START Extracted entries
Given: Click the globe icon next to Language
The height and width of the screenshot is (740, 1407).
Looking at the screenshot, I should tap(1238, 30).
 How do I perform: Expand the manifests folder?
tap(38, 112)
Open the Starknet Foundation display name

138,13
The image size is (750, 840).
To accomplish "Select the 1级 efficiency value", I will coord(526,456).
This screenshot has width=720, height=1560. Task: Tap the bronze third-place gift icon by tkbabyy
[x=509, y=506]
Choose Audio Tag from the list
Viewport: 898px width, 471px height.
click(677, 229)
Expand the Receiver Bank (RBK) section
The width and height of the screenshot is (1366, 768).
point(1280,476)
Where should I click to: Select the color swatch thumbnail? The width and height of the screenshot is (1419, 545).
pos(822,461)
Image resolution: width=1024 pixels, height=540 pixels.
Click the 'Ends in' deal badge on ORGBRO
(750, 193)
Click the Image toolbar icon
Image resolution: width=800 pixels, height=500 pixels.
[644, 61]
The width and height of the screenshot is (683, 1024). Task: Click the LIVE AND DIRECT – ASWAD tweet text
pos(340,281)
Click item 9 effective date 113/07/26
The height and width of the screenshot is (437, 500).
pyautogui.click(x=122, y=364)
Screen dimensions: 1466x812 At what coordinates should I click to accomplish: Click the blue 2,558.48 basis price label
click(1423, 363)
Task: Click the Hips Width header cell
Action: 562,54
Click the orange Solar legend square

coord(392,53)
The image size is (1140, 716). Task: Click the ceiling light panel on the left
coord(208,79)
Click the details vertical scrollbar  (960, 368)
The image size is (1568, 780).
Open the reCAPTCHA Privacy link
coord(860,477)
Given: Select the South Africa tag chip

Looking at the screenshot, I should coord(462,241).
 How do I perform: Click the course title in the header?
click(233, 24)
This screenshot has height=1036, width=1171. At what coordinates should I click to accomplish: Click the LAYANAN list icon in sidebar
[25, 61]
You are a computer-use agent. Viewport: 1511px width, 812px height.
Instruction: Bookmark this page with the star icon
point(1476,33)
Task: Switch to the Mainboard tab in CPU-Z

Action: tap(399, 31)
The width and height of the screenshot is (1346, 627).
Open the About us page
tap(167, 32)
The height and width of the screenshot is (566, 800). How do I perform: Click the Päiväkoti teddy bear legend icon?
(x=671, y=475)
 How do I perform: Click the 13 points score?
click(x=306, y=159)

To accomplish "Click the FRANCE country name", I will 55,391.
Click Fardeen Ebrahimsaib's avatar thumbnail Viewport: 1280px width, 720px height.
END Extracted entries
● **What is needed**
Return the listing above exactly, line for line.

● **Response**
Given: Click the globe icon next to Language
The height and width of the screenshot is (740, 1407).
Looking at the screenshot, I should tap(1238, 30).
 How do I perform: Expand the manifests folder?
tap(38, 112)
Open the Starknet Foundation display name

138,13
The image size is (750, 840).
To accomplish "Select the 1级 efficiency value", I will coord(526,456).
This screenshot has width=720, height=1560. Task: Tap the bronze third-place gift icon by tkbabyy
[x=509, y=506]
Choose Audio Tag from the list
Viewport: 898px width, 471px height.
click(677, 229)
Expand the Receiver Bank (RBK) section
The width and height of the screenshot is (1366, 768).
point(1280,476)
Where should I click to: Select the color swatch thumbnail? The width and height of the screenshot is (1419, 545).
pos(822,461)
Image resolution: width=1024 pixels, height=540 pixels.
Click the 'Ends in' deal badge on ORGBRO
(750, 193)
Click the Image toolbar icon
Image resolution: width=800 pixels, height=500 pixels.
[644, 61]
The width and height of the screenshot is (683, 1024). Task: Click the LIVE AND DIRECT – ASWAD tweet text
pos(340,281)
Click item 9 effective date 113/07/26
The height and width of the screenshot is (437, 500).
pyautogui.click(x=122, y=364)
Screen dimensions: 1466x812 At what coordinates should I click to accomplish: Click the blue 2,558.48 basis price label
click(1423, 363)
Task: Click the Hips Width header cell
Action: 562,54
Click the orange Solar legend square

coord(392,53)
The image size is (1140, 716). Task: Click the ceiling light panel on the left
coord(208,79)
Click the details vertical scrollbar  (960, 368)
The image size is (1568, 780).
Open the reCAPTCHA Privacy link
coord(860,477)
Given: Select the South Africa tag chip

Looking at the screenshot, I should coord(462,241).
 How do I perform: Click the course title in the header?
click(233, 24)
This screenshot has height=1036, width=1171. At what coordinates should I click to accomplish: Click the LAYANAN list icon in sidebar
[25, 61]
You are a computer-use agent. Viewport: 1511px width, 812px height.
Instruction: Bookmark this page with the star icon
point(1476,33)
Task: Switch to the Mainboard tab in CPU-Z

Action: tap(399, 31)
The width and height of the screenshot is (1346, 627).
Open the About us page
tap(167, 32)
The height and width of the screenshot is (566, 800). How do I perform: Click the Päiväkoti teddy bear legend icon?
(x=671, y=475)
 How do I perform: Click the 13 points score?
click(x=306, y=159)

To accomplish "Click the FRANCE country name", I will 55,391.
Click Fardeen Ebrahimsaib's avatar thumbnail Viewport: 1280px width, 720px height.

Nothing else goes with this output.